Substitute "screen capture" for every "screenshot" in all the items below, keeping everything else the same, and give the items again without the pictures.

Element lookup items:

--

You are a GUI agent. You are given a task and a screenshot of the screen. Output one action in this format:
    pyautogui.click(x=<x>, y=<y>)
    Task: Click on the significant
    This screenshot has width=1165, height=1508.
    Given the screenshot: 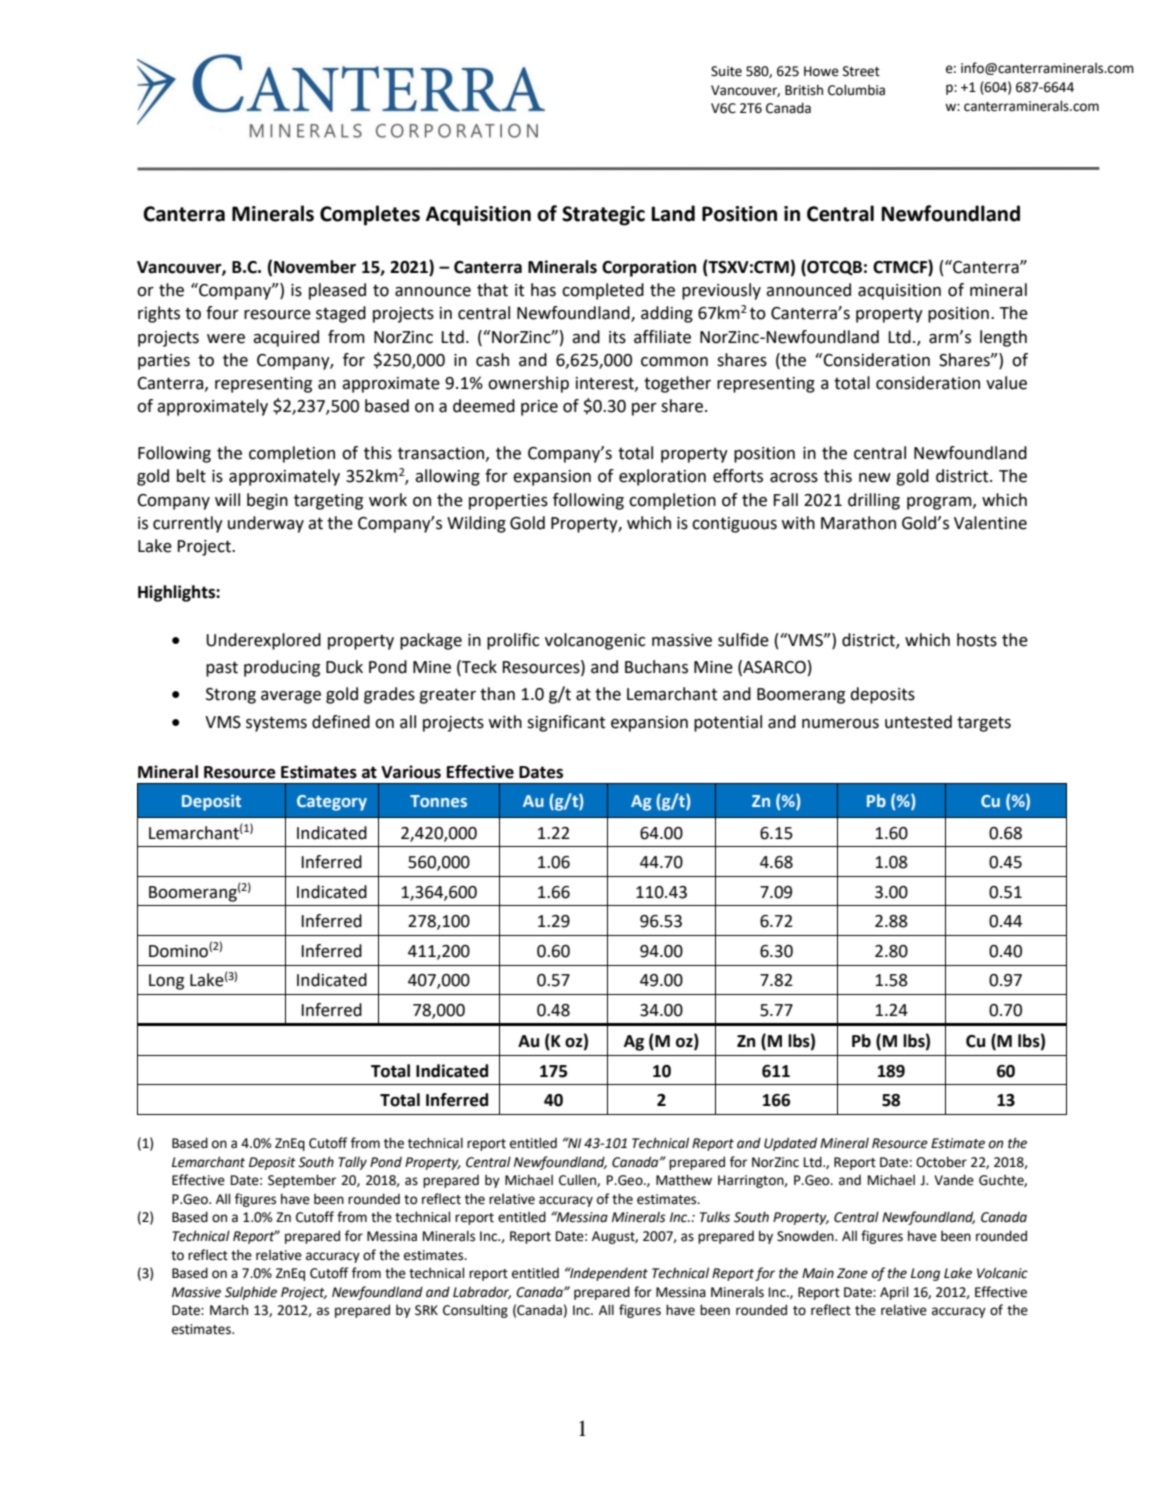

--

Result of this exercise:
You are a GUI agent. You are given a task and a screen capture of the screen. Output one action in this format:
    pyautogui.click(x=<x>, y=<y>)
    Task: Click on the significant
    This screen capture has width=1165, height=1508.
    Given the screen capture: 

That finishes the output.